*EXERCISE DESCRIPTION*: Count the lines below that carry the word "agent". Answer with that number alone.

[Extracted data entries]
==============================

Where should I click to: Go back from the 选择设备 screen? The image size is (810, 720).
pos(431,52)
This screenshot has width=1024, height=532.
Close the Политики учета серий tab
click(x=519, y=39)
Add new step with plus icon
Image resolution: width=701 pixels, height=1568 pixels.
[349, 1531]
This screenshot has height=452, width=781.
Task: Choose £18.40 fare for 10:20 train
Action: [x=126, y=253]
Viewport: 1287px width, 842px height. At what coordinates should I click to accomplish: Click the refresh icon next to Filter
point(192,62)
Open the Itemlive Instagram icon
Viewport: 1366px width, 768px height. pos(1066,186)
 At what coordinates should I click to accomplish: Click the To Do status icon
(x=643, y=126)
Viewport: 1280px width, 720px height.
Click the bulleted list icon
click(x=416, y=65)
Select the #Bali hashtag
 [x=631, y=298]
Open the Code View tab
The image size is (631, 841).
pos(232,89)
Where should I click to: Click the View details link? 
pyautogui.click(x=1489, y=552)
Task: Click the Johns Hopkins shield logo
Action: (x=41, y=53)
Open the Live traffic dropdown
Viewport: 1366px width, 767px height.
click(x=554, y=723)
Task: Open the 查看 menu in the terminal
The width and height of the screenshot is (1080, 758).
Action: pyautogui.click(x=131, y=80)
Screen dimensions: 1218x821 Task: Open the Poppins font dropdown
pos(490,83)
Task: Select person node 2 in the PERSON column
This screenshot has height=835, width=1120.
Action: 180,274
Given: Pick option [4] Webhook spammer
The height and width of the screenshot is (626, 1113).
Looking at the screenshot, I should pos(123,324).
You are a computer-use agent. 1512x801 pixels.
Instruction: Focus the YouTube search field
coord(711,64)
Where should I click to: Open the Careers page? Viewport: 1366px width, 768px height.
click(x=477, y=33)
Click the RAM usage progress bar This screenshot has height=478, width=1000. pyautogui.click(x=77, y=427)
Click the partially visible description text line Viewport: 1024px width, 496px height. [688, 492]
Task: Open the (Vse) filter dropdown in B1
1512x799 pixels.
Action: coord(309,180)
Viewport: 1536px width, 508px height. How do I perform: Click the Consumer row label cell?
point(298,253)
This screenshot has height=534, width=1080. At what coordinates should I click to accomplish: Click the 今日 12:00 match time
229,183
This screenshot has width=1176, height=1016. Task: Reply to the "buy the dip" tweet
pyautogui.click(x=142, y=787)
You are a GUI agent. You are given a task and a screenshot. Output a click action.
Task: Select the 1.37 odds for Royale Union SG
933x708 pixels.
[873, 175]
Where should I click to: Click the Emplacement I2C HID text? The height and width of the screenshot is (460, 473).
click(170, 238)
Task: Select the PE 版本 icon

==============================

*RESPONSE TO THE EXERCISE*: 2